Text block:
--*--
Perdue Farms CEO Randy Day says he is not presently worried about the trade situation between the U.S. and China.
Perdue Farms might be better known for its chicken and turkey products, but it is also involved in pork production with the Coleman Natural and Niman Ranch brands. Despite the fact that U.S. pork products being exported to China are being subjected to new 25 percent tariffs, effective April 1.
“We believe in free and fair trade, but the reality is we don’t know how this is going to turn out,” Day said on CNBC’s Closing Bell. “We’re not overly concerned yet. We need to wait and see how it plays [out].”
Perdue’s presence in the U.S. pork industry is relatively small, Day added, with one operation in Iowa. Its pork products are viewed as higher-end, premium products.
Perdue Farms announced its intent to buy the Niman Ranch brand from LNK Partners, a private equity firm, in September 2015. “This represents the next chapter in our growth through premium proteins and trusted brands,” Perdue Farms Chairman Jim Perdue said at the time. “The Niman Ranch brand continues our commitment to raising animals without antibiotics or artificial growth stimulants, and to responsible food and agriculture.”
To date, China has not announced any tariffs on U.S. poultry imports. However, the China market is presently closed to U.S. poultry and egg exports due to an ongoing avian influenza ban imposed in 2015.
Perdue Farms, according to the WATTAgNet Top Poultry Companies Database, is the fourth largest broiler company in the United States, having processed 62.86 million pounds of ready-to-cook poultry on a weekly basis in 2017. It is also the seventh largest turkey company in the United States. In 2017, Perdue Farms processed 284 million pounds of live turkeys, a slight increase from its 2016 production figures.
Day, an employee of Perdue Farms since 1991, was promoted to the CEO position in March 2017. Prior to that, he was the chief operating officer, having been appointed to that position in May 2016.
--*--
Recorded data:
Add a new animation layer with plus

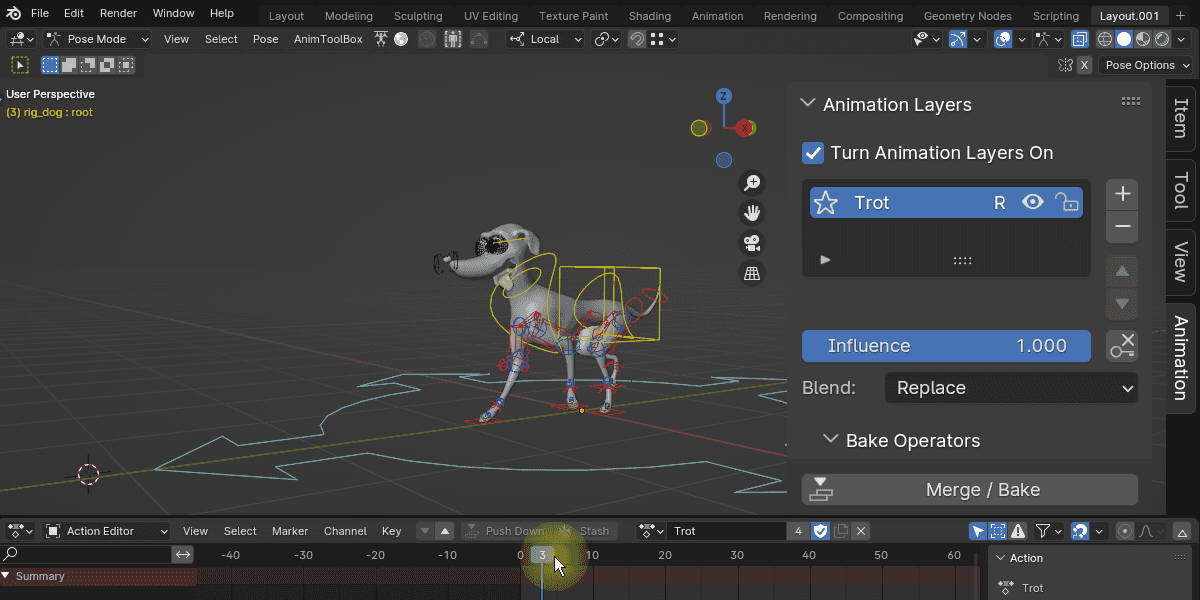click(x=1122, y=194)
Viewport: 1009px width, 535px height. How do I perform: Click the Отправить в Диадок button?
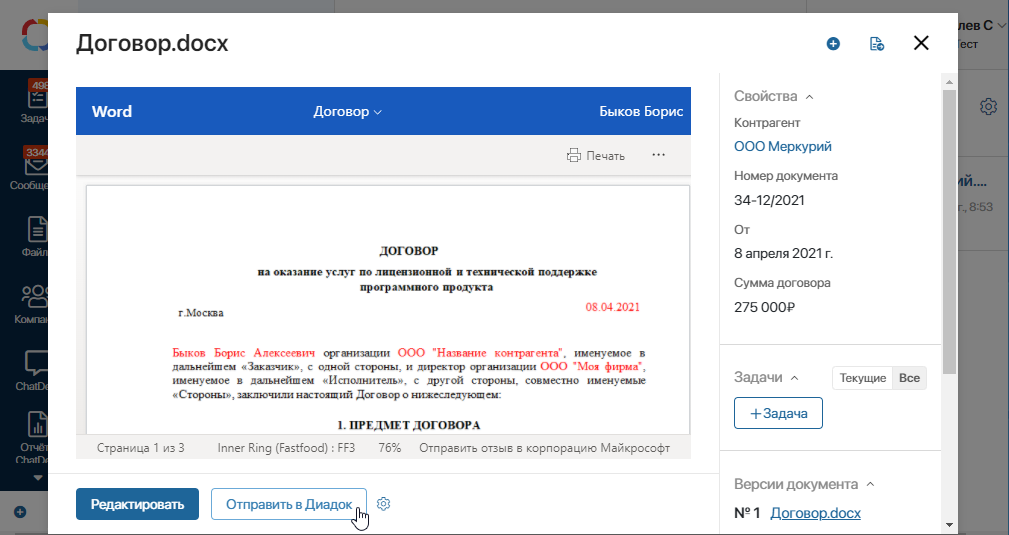(x=288, y=504)
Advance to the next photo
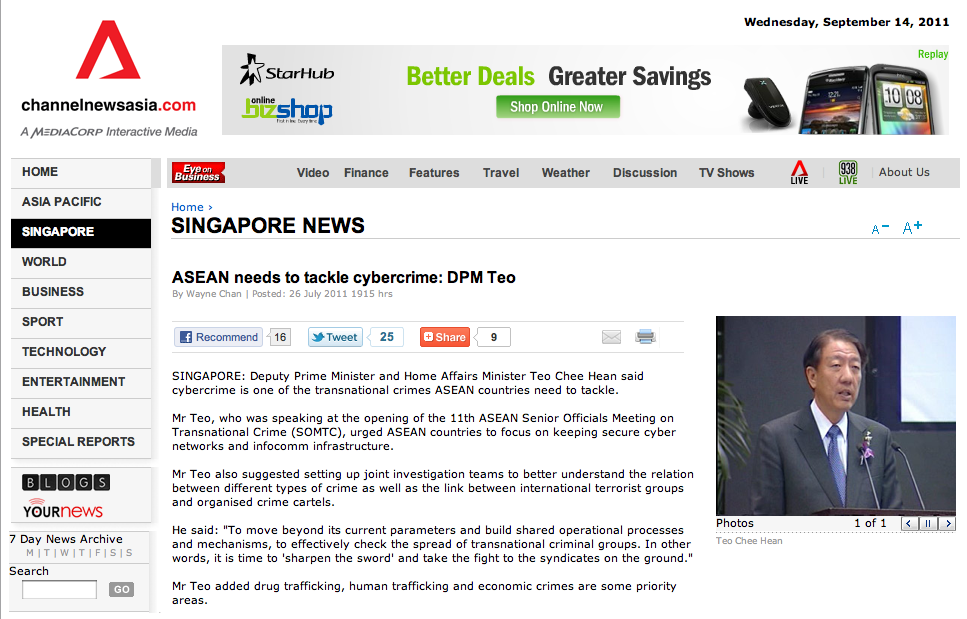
--*--
Problem description: Please copy the text of the Perdue Farms article word for word from "To date, China" to "2016 production figures.".

Written reply:
To date, China has not announced any tariffs on U.S. poultry imports. However, the China market is presently closed to U.S. poultry and egg exports due to an ongoing avian influenza ban imposed in 2015.
Perdue Farms, according to the WATTAgNet Top Poultry Companies Database, is the fourth largest broiler company in the United States, having processed 62.86 million pounds of ready-to-cook poultry on a weekly basis in 2017. It is also the seventh largest turkey company in the United States. In 2017, Perdue Farms processed 284 million pounds of live turkeys, a slight increase from its 2016 production figures.